What Latest GSE Bill Could Mean for Shareholders

The Senate Banking Committee's efforts to reform the mortgage finance system have been lauded by a variety of stakeholders, but details from a new bill are stoking fresh concerns from Fannie Mae and Freddie Mac shareholders.

Just as lawmakers seek to wind down the two government-sponsored enterprises and replace them with a new housing finance structure, lawsuits—claiming investors in the GSEs are owed profits that were made after the firms went into conservatorships in 2008—have gone unresolved.

Before Committee Chairman Tim Johnson, D-S.D., and ranking member Mike Crapo, R-Idaho, unveiled their 442-page GSE overhaul bill, Crapo had reassured investors last week that the treatment of the non-government shareholders would be "made in the courts," not in the legislation.

But observers reviewing the text of Johnson and Crapo's plan argue their legislation would simply reinforce a Treasury Department policy change that investors and their advocates say would effectively cut them out of their fair share. The policy change was enacted through what is known as the third amendment to the Senior Preferred Stock Purchase Agreement, which governs treatment of shareholders under the conservatorships.

"Johnson-Crapo codifies the third amendment to the SPSPA into the statute," said Brandon Barford, a partner at Beacon Policy Advisors. "Even though the bill is unlikely to go the distance this Congress, it clearly shows the intent of a number of committee members and what their views are in this area."

Michael Bopp, a partner at Gibson, Dunn & Crutcher, which represents hedge fund Perry Capital in one of the ongoing cases, argued that if the Johnson-Crapo bill were to pass "you would have a law in place that prejudices the litigation proceeding in the courts."
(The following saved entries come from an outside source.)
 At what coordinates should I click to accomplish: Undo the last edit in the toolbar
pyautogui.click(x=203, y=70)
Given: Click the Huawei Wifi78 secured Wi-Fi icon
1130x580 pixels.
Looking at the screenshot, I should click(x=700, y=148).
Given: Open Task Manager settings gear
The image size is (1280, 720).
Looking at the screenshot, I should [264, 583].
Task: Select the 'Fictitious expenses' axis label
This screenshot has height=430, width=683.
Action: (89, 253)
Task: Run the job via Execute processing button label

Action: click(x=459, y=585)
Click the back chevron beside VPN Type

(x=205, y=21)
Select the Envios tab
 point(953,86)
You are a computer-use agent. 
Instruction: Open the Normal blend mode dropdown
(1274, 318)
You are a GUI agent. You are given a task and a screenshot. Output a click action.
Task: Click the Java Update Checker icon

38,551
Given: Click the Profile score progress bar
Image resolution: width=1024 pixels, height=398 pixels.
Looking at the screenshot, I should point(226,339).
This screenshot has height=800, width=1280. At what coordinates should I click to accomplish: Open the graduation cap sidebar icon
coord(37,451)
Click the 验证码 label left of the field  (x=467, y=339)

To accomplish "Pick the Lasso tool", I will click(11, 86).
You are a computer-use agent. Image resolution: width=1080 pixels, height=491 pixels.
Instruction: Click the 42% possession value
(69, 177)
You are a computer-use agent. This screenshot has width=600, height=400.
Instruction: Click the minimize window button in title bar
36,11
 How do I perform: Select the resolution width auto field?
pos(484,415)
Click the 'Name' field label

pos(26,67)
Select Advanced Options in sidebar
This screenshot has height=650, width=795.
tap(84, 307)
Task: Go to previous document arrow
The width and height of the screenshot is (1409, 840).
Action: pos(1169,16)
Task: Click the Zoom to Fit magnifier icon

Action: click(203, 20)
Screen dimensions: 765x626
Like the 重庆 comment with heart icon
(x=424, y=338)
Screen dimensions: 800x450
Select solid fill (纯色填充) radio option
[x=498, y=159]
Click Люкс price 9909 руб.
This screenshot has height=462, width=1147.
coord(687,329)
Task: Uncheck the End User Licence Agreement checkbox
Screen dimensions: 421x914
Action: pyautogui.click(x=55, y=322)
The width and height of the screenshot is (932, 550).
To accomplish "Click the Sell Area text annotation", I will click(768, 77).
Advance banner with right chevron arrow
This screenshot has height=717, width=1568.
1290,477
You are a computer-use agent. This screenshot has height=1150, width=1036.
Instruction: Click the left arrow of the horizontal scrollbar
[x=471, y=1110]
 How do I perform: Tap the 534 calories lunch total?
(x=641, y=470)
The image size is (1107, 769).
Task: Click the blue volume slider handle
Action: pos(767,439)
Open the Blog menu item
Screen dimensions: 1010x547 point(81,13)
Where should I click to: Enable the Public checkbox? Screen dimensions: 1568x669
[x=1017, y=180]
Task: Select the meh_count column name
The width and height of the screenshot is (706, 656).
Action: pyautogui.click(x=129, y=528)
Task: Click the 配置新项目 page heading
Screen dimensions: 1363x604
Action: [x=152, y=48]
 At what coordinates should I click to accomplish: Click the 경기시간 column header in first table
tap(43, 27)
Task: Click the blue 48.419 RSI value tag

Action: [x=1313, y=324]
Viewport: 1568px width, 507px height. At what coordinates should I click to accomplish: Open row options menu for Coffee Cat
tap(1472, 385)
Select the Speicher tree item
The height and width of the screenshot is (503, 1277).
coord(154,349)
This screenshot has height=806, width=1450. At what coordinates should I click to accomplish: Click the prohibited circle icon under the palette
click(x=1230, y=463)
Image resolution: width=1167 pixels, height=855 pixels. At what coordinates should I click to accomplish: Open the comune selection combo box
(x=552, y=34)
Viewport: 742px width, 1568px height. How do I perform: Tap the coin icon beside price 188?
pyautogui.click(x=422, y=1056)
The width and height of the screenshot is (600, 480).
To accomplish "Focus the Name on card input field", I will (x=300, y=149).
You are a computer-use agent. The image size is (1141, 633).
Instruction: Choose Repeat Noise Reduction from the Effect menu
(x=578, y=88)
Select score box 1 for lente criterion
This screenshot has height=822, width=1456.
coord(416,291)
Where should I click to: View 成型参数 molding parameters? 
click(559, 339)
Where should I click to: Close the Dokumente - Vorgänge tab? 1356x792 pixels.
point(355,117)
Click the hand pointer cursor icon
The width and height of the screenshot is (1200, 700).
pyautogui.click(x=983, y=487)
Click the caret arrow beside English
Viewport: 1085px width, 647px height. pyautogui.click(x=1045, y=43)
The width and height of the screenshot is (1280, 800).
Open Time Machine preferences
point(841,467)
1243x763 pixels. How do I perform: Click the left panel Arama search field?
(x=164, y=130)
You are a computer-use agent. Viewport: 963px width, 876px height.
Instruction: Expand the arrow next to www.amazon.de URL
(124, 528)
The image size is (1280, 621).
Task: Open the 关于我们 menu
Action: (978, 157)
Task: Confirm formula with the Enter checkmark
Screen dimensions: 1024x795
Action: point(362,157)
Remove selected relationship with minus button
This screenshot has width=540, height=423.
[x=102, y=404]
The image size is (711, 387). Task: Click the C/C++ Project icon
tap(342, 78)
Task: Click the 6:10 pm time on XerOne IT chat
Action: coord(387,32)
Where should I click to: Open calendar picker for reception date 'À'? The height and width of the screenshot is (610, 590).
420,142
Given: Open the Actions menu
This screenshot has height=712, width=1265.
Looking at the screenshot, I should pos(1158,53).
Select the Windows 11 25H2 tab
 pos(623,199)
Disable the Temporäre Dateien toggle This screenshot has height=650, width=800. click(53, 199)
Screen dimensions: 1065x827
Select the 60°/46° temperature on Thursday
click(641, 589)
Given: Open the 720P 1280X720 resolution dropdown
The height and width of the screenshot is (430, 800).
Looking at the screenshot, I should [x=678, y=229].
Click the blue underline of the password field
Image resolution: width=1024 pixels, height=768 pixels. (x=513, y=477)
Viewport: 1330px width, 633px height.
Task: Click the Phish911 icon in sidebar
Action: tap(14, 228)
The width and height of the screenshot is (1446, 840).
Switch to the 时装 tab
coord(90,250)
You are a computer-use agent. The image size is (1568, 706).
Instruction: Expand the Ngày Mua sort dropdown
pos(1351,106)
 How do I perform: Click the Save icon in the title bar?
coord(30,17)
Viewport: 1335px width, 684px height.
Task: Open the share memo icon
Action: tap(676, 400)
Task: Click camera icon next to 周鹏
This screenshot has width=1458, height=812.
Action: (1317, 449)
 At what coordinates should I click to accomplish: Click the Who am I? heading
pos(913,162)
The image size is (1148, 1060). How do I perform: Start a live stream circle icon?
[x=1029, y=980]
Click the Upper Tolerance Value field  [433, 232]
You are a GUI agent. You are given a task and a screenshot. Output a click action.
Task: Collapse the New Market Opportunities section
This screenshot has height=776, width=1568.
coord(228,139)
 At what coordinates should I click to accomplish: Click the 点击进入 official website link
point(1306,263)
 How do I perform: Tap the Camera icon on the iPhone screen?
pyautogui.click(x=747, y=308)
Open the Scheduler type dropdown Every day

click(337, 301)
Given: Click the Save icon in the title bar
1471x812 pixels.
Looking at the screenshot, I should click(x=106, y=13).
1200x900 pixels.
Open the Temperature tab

"This would be Congress stating not only that the third amendment is legal, but that it has to stay in place," Bopp added, noting that even having the bill’s language floating around "could impact the ability and likelihood of litigants to sit down and work out a settlement."

The Johnson-Crapo plan builds on legislation introduced last summer by Sens. Bob Corker, R-Tenn., and Mark Warner, D-Va., which contained similar language to effectively limit the shareholder returns. And ever since GSE reform has heated up on Capitol Hill, lawmakers have signaled support for limiting shareholder returns, saying that returning more profits to investors would further the notion that the conservatorships were taxpayer-funded bailouts.

"At the end of the day, I just want to triple underline, these entities would not have had one penny of earnings had the taxpayers not have stepped in," said Corker at an industry-sponsored event in January.

Still, lawmakers have expressed sympathy with plaintiffs in the ongoing lawsuits. Warner said last week that in a TV interview that the investors "ought to have their day in court."

At issue is the Treasury Department’s 2012 decision to "sweep" future profits from Fannie and Freddie to the government, a loss for investors who had purchased shares of the GSEs either before or after their 2008 bailout. Several hedge funds have since filed civil actions over the policy change, and that litigation is still winding its way through the legal system.

The fight has made for some strange bedfellows on Capitol Hill. Activist Ralph Nader, a shareholder in the GSEs, has rallied a group of investors alongside hedge funds pursuing the matter in court to win back a share of the companies' profits. Sen. Pat Toomey, R-Pa., and Rep. Mike Capuano, D-Mass., typically on opposite sides of the ideological spectrum, have also both spoken out in favor of investors.

"Since the 2008 bailout of Fannie Mae and Freddie Mac, and the beginning of their conservatorship, the stockholders of these two companies, of which I am one, have been stripped of their basic rights as shareholders," Nader said in a November press release.

The Johnson-Crapo plan goes further than the Corker-Warner bill by removing a so-called waterfall provision that would, at least in theory, call for profits to flow from senior preferred shareholders to junior preferred and then common shareholders, instead of mandating profits be maximized solely by the government.

"That SPSPA is essentially concrete on top of capital structure—no money can flow down," said Isaac Boltansky, a policy analyst at Compass Point Research & Trading.

The most recent legislation also incorporates language from a 1992 statute for winding down the GSEs, rather than language in the 2008 Housing and Economic Recovery Act. The more recent provision had allowed regulators more flexibility in how they structure a wind-down, including what happens to profits from the sale of the GSEs.

"By using the 1992 statute instead of HERA, the committee chose a circuitous route to avoid having to follow the very prescriptive steps of receivership," said Barford. "This new process, or 'wind down,' gives more discretion and latitude to regulators."

Critically, the Johnson-Crapo legislation also calls for steps to fund the GSEs' wind-down that would effectively limit potential shareholder returns. Using funds from the GSEs to support the transition to a new system—rather than returning profits—is seen as a much more politically palatable step than using other outside source of appropriations. That means that the pot of money for investors could be further reduced even if they prevail in the courts.

"Fannie and Freddie essentially becomes a piggybank for the new system," said Edward Mills, policy analyst at FBR Capital Markets.